TEXT PROVIDED below:

We trudge across the field shovelling shells into our guns as we go, right on cue the honking begins and a posse of Canada Geese take to the sky. Down at the other end of the line someone drops one of them and the day has begun. The next flight takes me by surprise and, my attention re-focused by an easy shot not taken, I drop the lead bird of flight three. To be truthful, given my past record with a scatter gun, I'm so shocked that I forget I've got two more in the tube and let the other Geese within my range fly off unharmed, and forget to reload.
On average Canada Geese weigh in anywhere between 2.5 and 6.5 Kg; moody bastards with an extremely muscular neck and a substantial bill of 4.1 to 6.8 cm (1.6 to 2.7 in) they're a known menace on London's waterways. Hissing a warning, and jabbing with that bill. Shirty as you like.
Dawn has now fully broken and the rain lessens. To my consternation a goose wanders over, on foot. I'm nearest so I walk over and shoot him. A few feathers become airborne, he looks at me quizzically, I shoot him again, seemingly without affect. Click, as I'm reloading he expires. Shooter "What are you doing? Why didn't you wring his neck?" SBW " Have you seen the size of the fecker? You fight him."
This is Britain, there's no real wilderness, so we end up sharing all but the Highlands with others. Given our location its only a matter of time before that most pompous of hobbyist's the Twitcher appears. Glaring his disapproval though his binoculars. Annoyingly there's now another pedestrian goose, wandering off, ever closer to disappearing into a tangle of brambles at the far end of the field. Eventually the Twitcher tires of watching a bunch of grey-beards standing in the rain thinking about breakfast and toddles off. Shooter and I set about depriving Mr Fox of his dinner. I'm no keener on tangling with this one, and shoot him. The first load inflicting what looks like a moral wound, the goose indignantly waddles away, the second load looks to separate his head from his neck and he slumps to the ground. As I pick him up, his wings give a couple of spasms and I take a nice shin-strike, renewing my conviction that they are an extremely dangerous animal, not to be tangled with.
While Deer Stalking is a solitary activity, the interactive element taking place online after the event, Flighting and Walked Up have a social side to them. Certain conventions are to be observed. I'm feeling a bit under dressed as DLG and I are the only ones not wearing a shirt and tie. There's a whole raft of ritual and expectation that I'm only dimly aware of, taking place in a hierarchy of situations, this is the informal end of things where 'safe' and 'wasn't an arsehole' will do it, at the next level there are fines for not having enough cartridges and other infractions. You must have the right gun, 'right' isn't defined by price, my agricultural semi is fine for Pigeon, Geese and Ducks, but unthinkable for Pheasant and ground game. They all seem to aspire to shoot Side by Sides, but actually shot Under and Overs. Their Understatement game is strong.

End of TEXT PROVIDED.
MATERIALS PROVIDED below:

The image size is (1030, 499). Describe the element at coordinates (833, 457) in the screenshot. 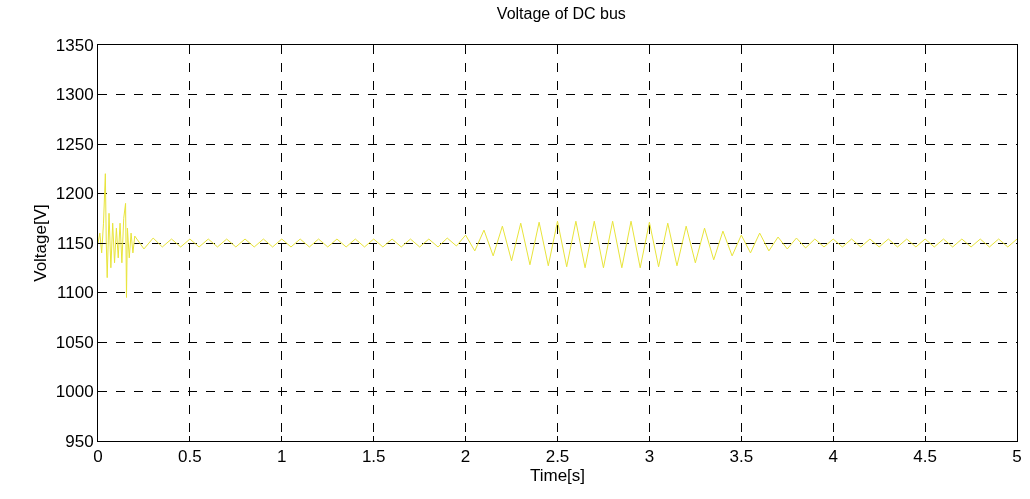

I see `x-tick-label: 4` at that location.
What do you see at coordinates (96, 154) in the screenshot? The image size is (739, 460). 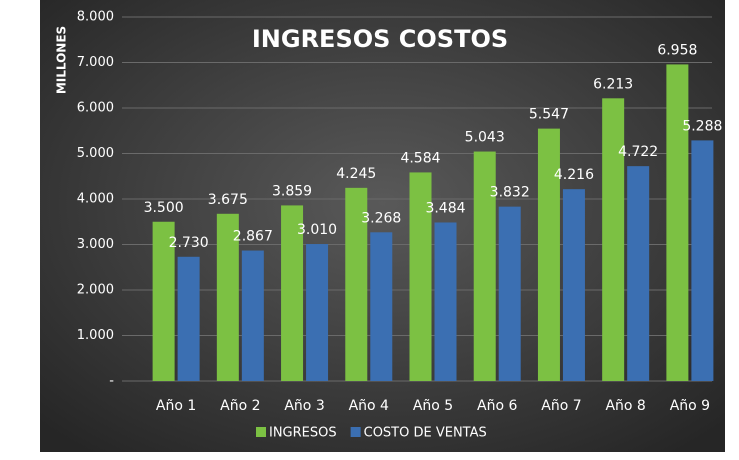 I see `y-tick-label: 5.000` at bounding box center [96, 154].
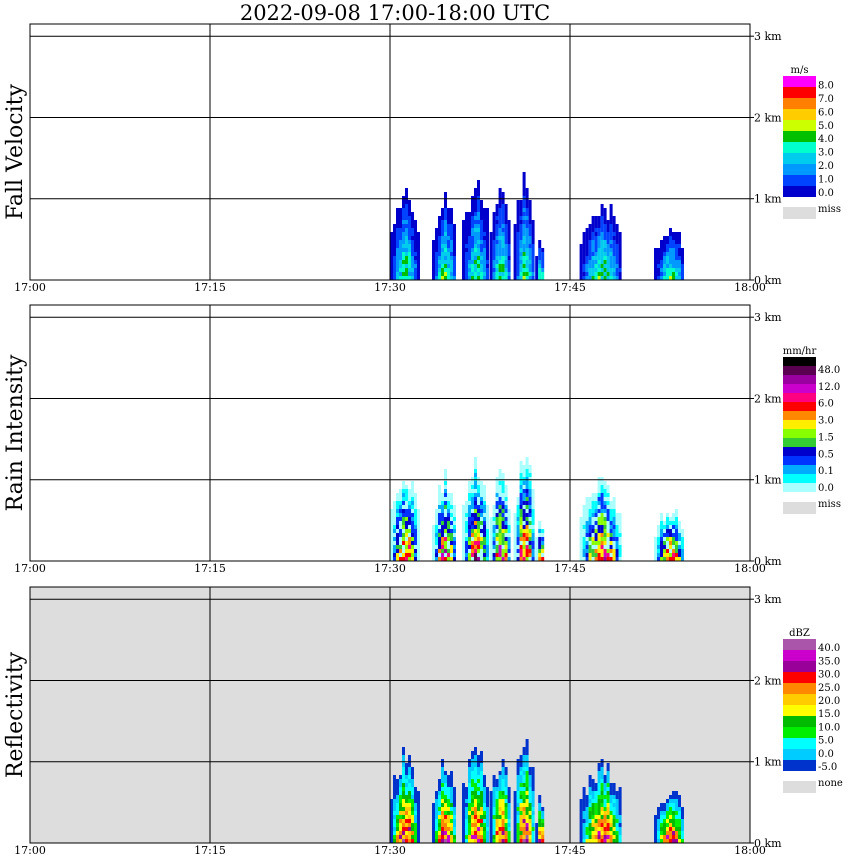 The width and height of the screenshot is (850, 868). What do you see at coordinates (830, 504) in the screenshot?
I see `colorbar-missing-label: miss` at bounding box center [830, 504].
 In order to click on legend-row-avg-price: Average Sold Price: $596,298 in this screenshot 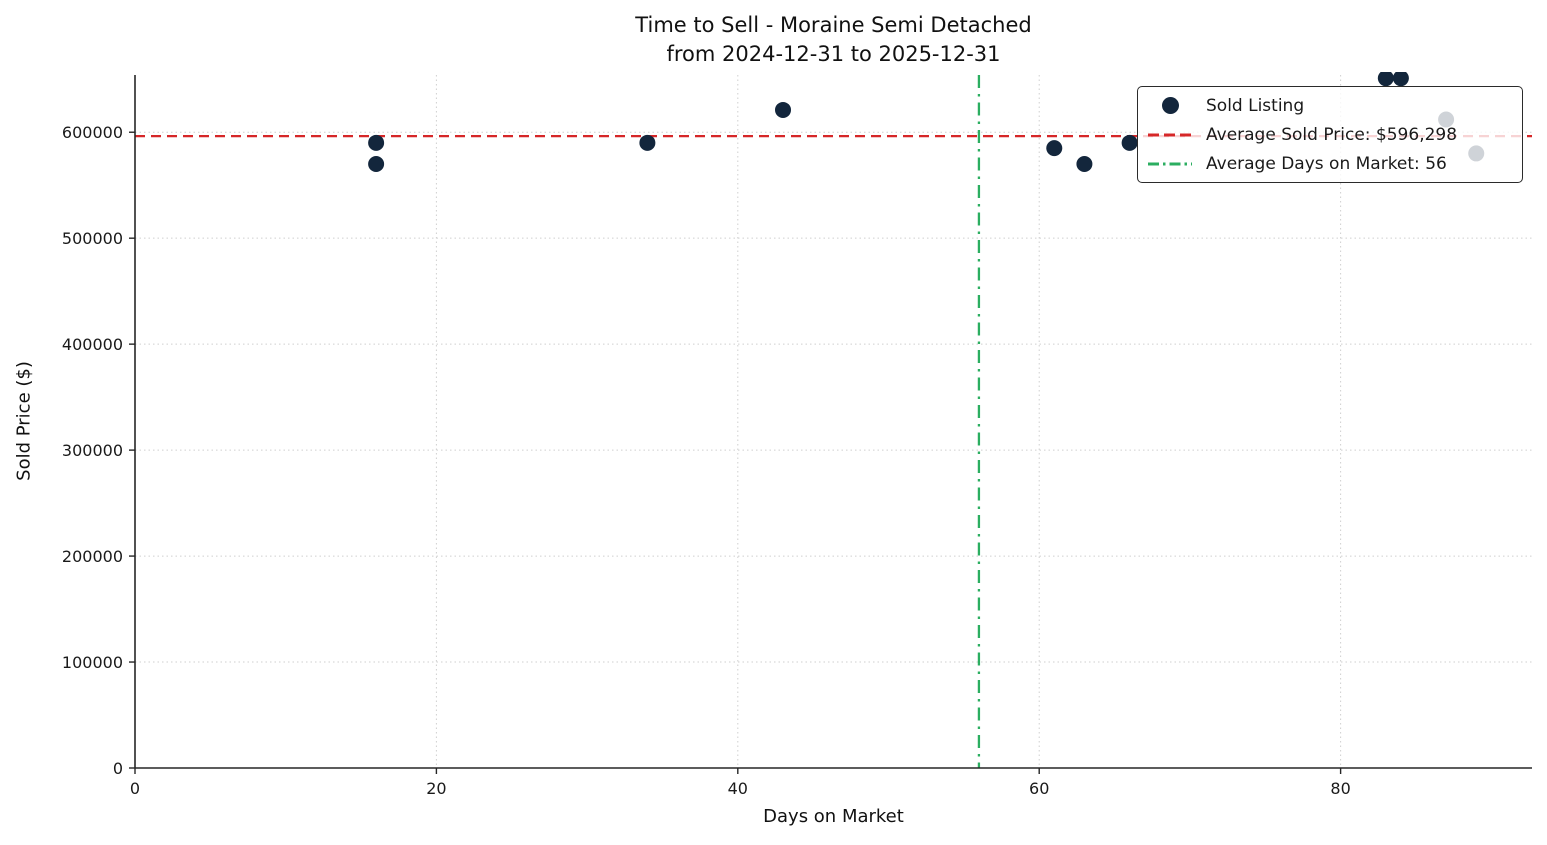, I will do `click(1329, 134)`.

End of MATERIALS PROVIDED.

■ **STUDY QUESTIONS**
**1.** In the records, starting at the beginning and ending at the line containing "at that location.", change "Describe" to "Identify" and keep everything else the same. Leave the pictures out of your answer.
**2.** Keep writing the goose-shooting account from the point where it stops.

■ **ANSWERS FOR THIS EXERCISE**
**1.**
The image size is (1030, 499). Identify the element at coordinates (833, 457) in the screenshot. 

I see `x-tick-label: 4` at that location.

**2.**
Over an impromptu breakfast of porky and chocolaty snacks the fellas review the sport of the season. The chaps are extremely cautious about who they'll shoot with, safety comes first, then there's the correct way to make any displeasure known. Shooter and the Guide have been on this very ground a week or so before, with a group of clients both of them wish to swerve. Alerted by the bragging 'that time you shot me' conversation and then Muzzle-Swept, Shooter had quietly beaten a retreat to the car to watch, gun in slip, from a safe distance. The guide complements him on this wordless communication. This is a tribe anyone can join, or at least think they've joined. Somehow imagining they could sweep this massive breach of etiquette under the carpet the group have nominated a new voice to make a subsequent telephone booking. A very small and self-policing world.
Re-waterproofed by caffeine, chocolate and pork. With the dogs released from the truck bed we walk the cover crop fields to see if we can put a few birds in the air. A couple of championship Rabbits break from a spiny, once out of shotgun range they turn and pause to chalk up the experience, funny how they never do that when I've got a rifle.
After a pub lunch we work another crop. This ain't no dusty prairie, the crop grows almost waist high and every leaf seems to hold a cup of iced water. The gang are divided, we've got a couple of waterproof over-trouser wearers, I'm in the Breeks subset, and then there's the guide and Distinguished Looking Gent toughing it out. Pheasants clatter to the sky, I drop a Hen but the Partridge elude me. Shooter drops a brace and as we meander towards the cars a skein of Greylag Geese climb in an expanding Vee, the straggler crumples in a cloud of Steel shot.
We're losing the light, but elect to stand in a pointless line waiting for a never to arrive flight of ducks. Its time for home.
When the conversation is good the drive back is all too short, DLG tells us about he and his wife's trekking adventures, and an abortive hunt for buffalo in Tanzania. Shooter and I do a quick round of 'one rifle to rule them all' and all too soon were wishing DLG an early happy crimbo and waving him off.
I've now got: Four Canadians, A Greylag, three Pheasant and Shooter has given me three ducks from earlier in the week. It's a big ask for an Uber driver, but The Northern Monkey is afloat not too far from Shooter's yard so I lure him off his sofa with offers of Goose dinners and he collects me, only to find himself embroiled in a substantial plucking session back at mine. Where we were to learn a new truth from the wild food lifestyle.
If you shake a lot of goose down and feathers until they become airborne, you'll easily be able to tell which of your kitchen surfaces need de-greasing.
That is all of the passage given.